El triunfo de Mauricio Macri y su alianza “Cambiemos” en las elecciones de la semana pasada abre una esperanza para la transandina nación. Pero es importante entender que los desafíos que enfrentará el nuevo gobierno no son nada de triviales. Existe el riesgo de que la nueva administración caiga en la glotonería de lograr muchas cosas en muy corto tiempo. Ese es un error que hay que evitar.

El afán por ser normal
El principal objetivo del Presidente Macri y su equipo debiera ser simple: transformar a la Argentina en un país normal, un país donde impere el estado de derecho, un país sin inflación, un país donde se respeten los contratos, cuyos ciudadanos puedan viajar libremente y donde se respeten los derechos de propiedad. Un país donde bienes tan simples como un computador o una tableta iPad estén al alcance de la clase media a precios razonables -hoy en día la Argentina tiene uno de los precios más altos en el mundo entero para este tipo de productos.

Los países normales son un tanto aburridos, pero su población no vive las zozobras de las naciones que se mantienen al borde del abismo, como la Argentina de la época K.

Argentina dejó de ser un país normal durante los primeros años de este siglo, cuando el modelo de tipo de cambio rígido impulsado por Domingo Cavallo hizo agua. Esta “anormalidad” se agudizó a pasos agigantados en los años siguientes. Hitos importantes fueron la reestructuración unilateral de la deuda soberana, imponiendo una “quita” exagerada del 77% a los inversionistas extranjeros, la expropiación de los haberes de los trabajadores en las AFJP, y la nacionalización de YPF.

Como lo ha planteado el propio Macri, un paso esencial en el proceso de normalización es terminar con los controles de cambio, o lo que los argentinos llaman el “cepo cambiario”, un mecanismo anacrónico de control económico que ya no existe en casi ningún país de nuestra región -además de Argentina, Cuba y Venezuela son las tristes excepciones.

Pero, en contra de lo insinuado por el presidente electo, no es aconsejable terminar con este anacronismo en forma apresurada. La experiencia de los años 1970 y 1980 en nuestra propia región indica que si se toman medidas drásticas en forma acelerada, el tipo de cambio brincará más allá de su equilibrio, produciendo un período de volatilidad innecesaria.

La secuencia adecuada pasa por instaurar, durante una transición, un sistema oficial con tipos de cambios duales, en el que algunas transacciones están sujetas a una paridad, mientras que otras están afectas a un cambio más alto. Tanto el economista argentino Miguel Kiguel, como yo mismo, hemos hecho planteamientos concreto al respecto. Un primer tipo de cambio afectaría las transacciones comerciales, sería fijado por el Banco Central y se deslizaría día a día. El segundo tipo de cambio sería para todas las transacciones financieras, para turismo, pago de deuda y ahorro, y sería determinado libremente por las fuerzas del mercado. Lentamente, la brecha entre ambos tipos de cambio se iría cerrando. Un aspecto importante de este esquema es que ambos tipos de cambio serían “blancos”. Ya no habría un tipo “blue”, con los peligros de transformarse en negro en cualquier momento.

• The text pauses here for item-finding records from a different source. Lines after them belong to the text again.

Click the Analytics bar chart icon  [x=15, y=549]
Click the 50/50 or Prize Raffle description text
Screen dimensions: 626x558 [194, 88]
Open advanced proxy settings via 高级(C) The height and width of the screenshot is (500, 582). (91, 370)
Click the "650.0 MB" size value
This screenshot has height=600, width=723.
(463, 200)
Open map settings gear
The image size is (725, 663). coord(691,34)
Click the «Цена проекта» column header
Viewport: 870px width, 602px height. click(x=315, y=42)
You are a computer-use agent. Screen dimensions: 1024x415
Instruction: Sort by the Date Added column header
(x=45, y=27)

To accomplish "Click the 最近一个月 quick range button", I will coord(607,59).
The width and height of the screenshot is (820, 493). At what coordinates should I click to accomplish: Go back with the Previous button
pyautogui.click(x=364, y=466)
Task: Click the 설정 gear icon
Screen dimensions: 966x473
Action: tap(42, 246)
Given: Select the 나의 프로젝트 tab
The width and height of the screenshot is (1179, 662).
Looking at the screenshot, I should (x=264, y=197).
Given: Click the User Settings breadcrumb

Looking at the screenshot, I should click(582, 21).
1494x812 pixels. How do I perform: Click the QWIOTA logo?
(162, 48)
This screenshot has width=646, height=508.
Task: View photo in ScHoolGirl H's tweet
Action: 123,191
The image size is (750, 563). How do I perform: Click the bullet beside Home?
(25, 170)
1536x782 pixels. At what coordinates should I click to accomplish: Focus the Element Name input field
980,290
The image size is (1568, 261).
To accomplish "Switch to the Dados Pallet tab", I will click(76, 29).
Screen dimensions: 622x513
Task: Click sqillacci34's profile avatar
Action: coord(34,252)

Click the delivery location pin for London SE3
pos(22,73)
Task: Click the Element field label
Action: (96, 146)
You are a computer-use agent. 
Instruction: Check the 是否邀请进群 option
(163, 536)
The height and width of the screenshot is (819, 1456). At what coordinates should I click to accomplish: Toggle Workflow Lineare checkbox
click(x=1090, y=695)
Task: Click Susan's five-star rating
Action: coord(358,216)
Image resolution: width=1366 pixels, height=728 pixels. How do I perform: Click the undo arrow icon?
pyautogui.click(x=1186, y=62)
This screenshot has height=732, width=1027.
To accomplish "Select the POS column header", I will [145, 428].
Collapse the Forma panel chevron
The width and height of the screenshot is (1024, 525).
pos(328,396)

Pero cualquier plan específico se topa con el grave hecho de que la Argentina prácticamente no tiene reservas internacionales. Se calcula que las reservas líquidas no pasan de los tres billones de dólares. La solución de este problema es simple y compleja a la vez. Es simple, porque la Argentina tiene una deuda relativamente baja, lo que, en principio, le permitiría obtener financiamiento externo para financiar la transición hacia la normalidad. Es complicada, porque debido a la negativa del gobierno saliente de pactar con los bonistas “holdouts” -incluyendo los llamados “fondos buitres” y miles pequeños inversionistas italianos-, el país no tiene acceso a los mercados internacionales.

Lo anterior se traduce en una ecuación simple: un paso esencial para transformarse en un país normal es negociar de buena fe con estos inversionistas que se negaron a recibir 23 centavos por cada dólar de deuda. Hacerlo no es ni signo de debilidad; es, simplemente, aceptar las reglas de las economías modernas, reglas que respetan prácticamente todas las naciones del mundo. Una vez dado ese paso, el país podrá optar por financiamiento interno que permita una transición ordenada a la normalidad que los argentinos se merecen.